Your task: Copy out, without any change, everything in the records from the line containing "459x498 pixels." down to the end of the records.

Exercise materials:
····················

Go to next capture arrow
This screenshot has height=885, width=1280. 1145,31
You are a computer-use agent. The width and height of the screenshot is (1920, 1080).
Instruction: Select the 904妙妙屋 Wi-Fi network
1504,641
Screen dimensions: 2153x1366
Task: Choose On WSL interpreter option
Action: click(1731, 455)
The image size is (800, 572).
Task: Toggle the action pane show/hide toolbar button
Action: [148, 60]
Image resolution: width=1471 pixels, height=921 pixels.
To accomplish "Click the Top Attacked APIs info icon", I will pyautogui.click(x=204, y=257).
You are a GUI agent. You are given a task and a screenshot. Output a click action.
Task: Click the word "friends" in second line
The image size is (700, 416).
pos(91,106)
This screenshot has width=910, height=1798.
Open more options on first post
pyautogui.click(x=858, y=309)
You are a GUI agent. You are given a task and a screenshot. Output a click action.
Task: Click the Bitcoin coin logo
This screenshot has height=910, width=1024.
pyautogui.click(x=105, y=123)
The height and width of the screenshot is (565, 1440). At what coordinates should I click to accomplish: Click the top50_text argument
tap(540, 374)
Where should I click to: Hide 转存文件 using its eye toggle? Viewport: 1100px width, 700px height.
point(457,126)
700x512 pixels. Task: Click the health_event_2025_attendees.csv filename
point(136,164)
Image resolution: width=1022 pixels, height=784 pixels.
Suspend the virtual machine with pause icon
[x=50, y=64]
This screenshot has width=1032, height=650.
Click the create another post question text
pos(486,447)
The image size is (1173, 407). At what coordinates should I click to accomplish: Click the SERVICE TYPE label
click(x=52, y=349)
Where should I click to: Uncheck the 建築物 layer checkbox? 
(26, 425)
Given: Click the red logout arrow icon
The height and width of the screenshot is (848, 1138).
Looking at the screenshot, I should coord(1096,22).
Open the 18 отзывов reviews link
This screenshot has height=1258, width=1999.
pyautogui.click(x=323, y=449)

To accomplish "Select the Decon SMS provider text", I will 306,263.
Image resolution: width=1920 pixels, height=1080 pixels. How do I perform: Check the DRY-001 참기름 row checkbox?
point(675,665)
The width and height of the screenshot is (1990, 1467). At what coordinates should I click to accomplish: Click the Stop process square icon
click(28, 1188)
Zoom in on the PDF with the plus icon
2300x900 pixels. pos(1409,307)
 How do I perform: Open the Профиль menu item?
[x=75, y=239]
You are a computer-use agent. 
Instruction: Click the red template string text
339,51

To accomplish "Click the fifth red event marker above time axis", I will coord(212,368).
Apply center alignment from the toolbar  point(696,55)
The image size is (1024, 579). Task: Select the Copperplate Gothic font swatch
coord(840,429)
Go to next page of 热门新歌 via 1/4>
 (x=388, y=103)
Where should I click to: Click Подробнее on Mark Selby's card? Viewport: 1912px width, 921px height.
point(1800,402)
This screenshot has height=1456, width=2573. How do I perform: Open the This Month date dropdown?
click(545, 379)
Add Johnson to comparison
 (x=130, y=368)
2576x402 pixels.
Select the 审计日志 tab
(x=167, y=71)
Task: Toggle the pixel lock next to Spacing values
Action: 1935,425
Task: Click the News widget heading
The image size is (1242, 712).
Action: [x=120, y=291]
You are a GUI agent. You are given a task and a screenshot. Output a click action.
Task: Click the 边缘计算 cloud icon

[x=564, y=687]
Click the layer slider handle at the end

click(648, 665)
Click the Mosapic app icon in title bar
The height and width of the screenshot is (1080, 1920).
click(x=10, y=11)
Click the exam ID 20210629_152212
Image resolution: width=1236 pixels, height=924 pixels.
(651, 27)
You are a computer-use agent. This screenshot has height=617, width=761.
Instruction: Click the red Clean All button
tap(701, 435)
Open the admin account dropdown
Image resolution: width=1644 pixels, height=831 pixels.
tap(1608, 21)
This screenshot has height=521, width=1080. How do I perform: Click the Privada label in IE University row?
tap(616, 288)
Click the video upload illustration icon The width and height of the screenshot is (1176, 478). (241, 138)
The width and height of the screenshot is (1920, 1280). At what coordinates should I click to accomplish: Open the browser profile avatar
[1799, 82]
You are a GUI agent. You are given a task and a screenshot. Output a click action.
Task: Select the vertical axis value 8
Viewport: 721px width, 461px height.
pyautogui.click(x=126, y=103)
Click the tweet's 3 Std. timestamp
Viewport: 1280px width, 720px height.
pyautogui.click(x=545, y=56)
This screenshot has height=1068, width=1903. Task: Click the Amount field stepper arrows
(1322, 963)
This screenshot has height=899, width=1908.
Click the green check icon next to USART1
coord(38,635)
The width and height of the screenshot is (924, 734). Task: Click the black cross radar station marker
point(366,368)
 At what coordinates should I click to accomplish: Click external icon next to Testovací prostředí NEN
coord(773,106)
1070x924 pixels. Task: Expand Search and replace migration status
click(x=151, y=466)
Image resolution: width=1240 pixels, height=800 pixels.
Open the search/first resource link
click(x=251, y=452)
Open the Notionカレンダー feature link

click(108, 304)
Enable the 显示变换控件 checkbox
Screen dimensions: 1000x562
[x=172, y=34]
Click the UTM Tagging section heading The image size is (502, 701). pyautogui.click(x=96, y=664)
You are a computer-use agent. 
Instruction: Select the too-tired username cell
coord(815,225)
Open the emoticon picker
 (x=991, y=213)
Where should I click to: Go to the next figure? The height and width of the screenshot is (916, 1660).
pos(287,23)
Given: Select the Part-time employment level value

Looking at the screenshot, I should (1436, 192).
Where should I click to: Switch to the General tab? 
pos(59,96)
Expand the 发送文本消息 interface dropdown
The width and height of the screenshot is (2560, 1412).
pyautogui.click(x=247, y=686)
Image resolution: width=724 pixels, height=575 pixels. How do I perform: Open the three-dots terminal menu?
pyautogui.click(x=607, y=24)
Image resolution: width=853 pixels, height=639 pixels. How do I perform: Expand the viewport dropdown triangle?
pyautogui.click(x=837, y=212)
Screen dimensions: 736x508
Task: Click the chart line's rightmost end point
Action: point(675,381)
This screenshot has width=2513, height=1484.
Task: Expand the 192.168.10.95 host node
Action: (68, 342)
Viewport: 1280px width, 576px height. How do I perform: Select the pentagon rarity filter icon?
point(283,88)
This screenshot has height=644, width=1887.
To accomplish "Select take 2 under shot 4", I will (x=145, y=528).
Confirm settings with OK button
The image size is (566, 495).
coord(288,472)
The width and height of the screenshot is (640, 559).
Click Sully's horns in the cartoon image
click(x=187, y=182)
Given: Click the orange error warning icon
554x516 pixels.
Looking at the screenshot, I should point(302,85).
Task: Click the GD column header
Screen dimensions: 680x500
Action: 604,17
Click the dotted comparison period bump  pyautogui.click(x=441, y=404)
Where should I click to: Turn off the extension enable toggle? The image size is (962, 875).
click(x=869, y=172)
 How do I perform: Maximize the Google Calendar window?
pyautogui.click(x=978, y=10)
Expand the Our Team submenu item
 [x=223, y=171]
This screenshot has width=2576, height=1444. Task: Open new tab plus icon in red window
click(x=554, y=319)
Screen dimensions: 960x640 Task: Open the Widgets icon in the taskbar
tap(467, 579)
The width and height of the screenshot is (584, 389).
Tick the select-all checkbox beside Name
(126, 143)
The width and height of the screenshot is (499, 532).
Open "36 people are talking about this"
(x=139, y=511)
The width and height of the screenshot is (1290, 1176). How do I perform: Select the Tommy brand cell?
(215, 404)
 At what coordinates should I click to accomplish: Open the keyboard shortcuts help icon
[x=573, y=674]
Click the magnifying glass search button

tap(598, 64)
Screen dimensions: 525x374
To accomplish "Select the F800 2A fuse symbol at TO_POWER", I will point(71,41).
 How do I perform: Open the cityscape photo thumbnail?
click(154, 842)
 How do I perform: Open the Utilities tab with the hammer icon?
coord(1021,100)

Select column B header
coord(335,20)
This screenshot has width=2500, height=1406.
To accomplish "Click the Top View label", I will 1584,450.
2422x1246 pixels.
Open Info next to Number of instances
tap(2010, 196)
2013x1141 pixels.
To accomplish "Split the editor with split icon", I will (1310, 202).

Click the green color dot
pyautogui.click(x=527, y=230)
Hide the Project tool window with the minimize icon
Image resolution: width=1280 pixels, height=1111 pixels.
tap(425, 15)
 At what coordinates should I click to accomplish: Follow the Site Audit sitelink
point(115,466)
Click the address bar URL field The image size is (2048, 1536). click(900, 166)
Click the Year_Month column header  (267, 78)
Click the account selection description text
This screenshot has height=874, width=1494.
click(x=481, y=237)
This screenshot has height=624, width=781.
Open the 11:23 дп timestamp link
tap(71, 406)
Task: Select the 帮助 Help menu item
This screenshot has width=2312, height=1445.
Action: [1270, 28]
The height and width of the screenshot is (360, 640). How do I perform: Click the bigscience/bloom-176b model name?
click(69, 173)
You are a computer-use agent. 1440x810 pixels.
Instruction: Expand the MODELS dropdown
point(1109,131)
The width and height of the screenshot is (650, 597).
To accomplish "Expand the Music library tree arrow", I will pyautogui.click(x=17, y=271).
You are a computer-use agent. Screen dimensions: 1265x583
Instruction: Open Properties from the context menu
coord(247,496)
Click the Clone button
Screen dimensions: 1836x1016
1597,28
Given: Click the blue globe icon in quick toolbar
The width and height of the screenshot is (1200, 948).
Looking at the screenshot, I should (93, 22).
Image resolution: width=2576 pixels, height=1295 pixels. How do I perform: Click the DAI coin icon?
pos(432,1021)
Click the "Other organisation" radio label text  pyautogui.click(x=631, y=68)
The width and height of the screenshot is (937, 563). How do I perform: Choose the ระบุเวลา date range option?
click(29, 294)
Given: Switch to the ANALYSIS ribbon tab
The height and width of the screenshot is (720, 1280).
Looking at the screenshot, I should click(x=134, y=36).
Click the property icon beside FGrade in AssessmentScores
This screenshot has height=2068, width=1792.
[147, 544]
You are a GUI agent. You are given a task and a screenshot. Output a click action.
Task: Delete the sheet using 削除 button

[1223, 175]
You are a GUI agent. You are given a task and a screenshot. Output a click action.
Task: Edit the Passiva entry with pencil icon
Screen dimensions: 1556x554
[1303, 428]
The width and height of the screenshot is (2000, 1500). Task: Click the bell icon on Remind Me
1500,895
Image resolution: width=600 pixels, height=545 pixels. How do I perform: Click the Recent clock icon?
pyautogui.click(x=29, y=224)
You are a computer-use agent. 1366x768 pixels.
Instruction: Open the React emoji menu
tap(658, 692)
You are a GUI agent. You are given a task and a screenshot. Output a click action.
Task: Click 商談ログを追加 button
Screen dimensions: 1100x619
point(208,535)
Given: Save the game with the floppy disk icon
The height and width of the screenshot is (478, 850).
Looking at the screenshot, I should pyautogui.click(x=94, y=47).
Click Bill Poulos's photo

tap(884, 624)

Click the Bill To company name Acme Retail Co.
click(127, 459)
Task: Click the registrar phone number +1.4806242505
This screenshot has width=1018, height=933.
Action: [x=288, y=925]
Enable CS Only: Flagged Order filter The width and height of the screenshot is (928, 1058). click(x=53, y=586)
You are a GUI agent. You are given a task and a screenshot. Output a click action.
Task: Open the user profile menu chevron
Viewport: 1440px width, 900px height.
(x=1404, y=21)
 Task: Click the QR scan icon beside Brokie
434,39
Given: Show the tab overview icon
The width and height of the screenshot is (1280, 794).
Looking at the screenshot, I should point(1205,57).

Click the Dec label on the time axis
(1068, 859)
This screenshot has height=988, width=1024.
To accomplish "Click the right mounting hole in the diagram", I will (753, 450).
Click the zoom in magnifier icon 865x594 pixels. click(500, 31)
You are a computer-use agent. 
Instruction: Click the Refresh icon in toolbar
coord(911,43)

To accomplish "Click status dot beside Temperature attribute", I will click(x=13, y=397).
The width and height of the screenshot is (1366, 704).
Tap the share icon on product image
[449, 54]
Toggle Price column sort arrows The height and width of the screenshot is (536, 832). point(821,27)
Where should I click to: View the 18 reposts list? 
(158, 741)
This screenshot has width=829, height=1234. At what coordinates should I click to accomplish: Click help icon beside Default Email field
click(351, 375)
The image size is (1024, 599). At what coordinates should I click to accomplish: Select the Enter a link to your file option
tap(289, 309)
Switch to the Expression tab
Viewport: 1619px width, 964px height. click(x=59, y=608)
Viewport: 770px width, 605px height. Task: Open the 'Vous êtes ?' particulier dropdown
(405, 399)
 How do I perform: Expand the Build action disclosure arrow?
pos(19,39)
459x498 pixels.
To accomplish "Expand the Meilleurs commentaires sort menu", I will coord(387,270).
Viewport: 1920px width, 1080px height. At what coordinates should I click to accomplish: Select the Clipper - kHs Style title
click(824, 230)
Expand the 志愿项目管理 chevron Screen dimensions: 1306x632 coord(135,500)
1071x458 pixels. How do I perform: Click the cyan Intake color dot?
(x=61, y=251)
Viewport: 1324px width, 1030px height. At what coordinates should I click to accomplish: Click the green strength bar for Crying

····················

Answer to the exercise:
459x498 pixels.
To accomplish "Expand the Meilleurs commentaires sort menu", I will coord(387,270).
Viewport: 1920px width, 1080px height. At what coordinates should I click to accomplish: Select the Clipper - kHs Style title
click(824, 230)
Expand the 志愿项目管理 chevron Screen dimensions: 1306x632 coord(135,500)
1071x458 pixels. How do I perform: Click the cyan Intake color dot?
(x=61, y=251)
Viewport: 1324px width, 1030px height. At what coordinates should I click to accomplish: Click the green strength bar for Crying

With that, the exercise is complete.